HAWAII - The recent study by Worm and colleagues, published in the journal Science, projecting a collapse of fish stocks by 2048, caused widespread dismay. The news, however, was hardly surprising to the marine scientists who founded Kona Blue Water Farms.

Upon news of the report, President and Co-founder of Kona Blue Water Farms, Neil Anthony Sims, noted that, “The plight of the world’s fish stocks was apparent to me nearly two decades ago. As the government Fisheries Biologist in a small South Pacific island country, I had a microcosmic window on the future of the oceans. I was charged with instituting rational management of the high-value fisheries in the lagoons of these isolated atolls. Trying to manage fisheries for pearl shell, giant clams, trochus (a pearly snail) or reef fish was, to flog an old metaphor, like rearranging the deck chairs on the Titanic; it was pretty discouraging stuff.”
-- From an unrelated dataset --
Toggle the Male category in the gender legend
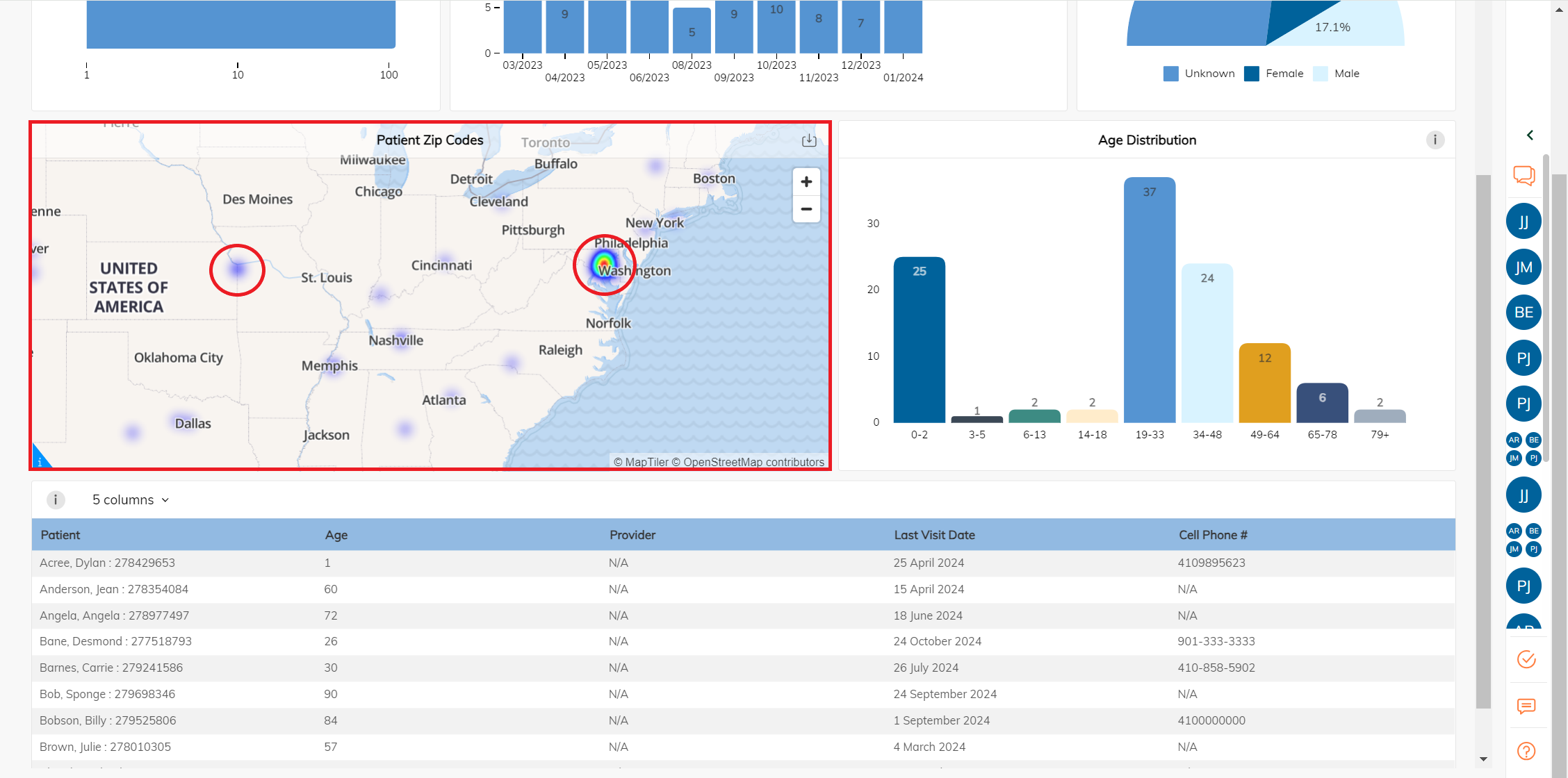 coord(1336,74)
Seeing the looming crisis of the world’s fisheries, Sims began to work several years ago with a team to explore open ocean aquaculture. In deep water fish farming, they found synergy between commercial cache and conservation rationales. This nexus of economic incentive and environmental imperative led to the founding of Kona Blue.

Kona Blue is committed to the environmentally sound culture of the ocean’s finest fish. A year after its first harvest, the company is now producing up to 10,000 lbs per week of sashimi-grade Kona Kampachi™ from their offshore cages near the Kona Coast of the island of Hawaii. These fish are all hatchery produced, so wild stocks are not depleted.

“We grow these fish in some of the cleanest waters on earth, in innovative submersible cages. We control the feed from hatch to harvest, so there is no detectable mercury in our Kona Kampachi™. In brisk currents, in water over 200 feet deep, there is no discernible impact on water quality: the water up-current of the cage is indistinguishable from that down-current of the cage. We continually strive to improve the sustainable nature of our feed, reducing our reliance on fish meal and fish oil, and increasing our use of agricultural grains and trimmings from edible wild-caught seafood,” said Kona Blue Chief Executive Officer Michael Wink.

“We believe that open ocean fish farming offers a sustainable, environmentally friendly answer to this crisis that confronts the world’s oceans. So by 2048, we hope that wild fish will be protected and managed, in the same way that most wildlife on land is protected and managed. And the looming seafood crisis will have been resolved by farming the ocean, as we now farm the land,” added Sims.

Kona Blue is the first sustainable operation in the United States to grow fish in the open ocean from an integrated hatchery. Four years ago, the company began culturing Kona Kampachi™ (or Seriola rivoliana), a delicious Hawaiian yellowtail fish. Kona Kampachi™ is healthy, pure and rich in healthy omega-3 fatty acids with no detectable mercury.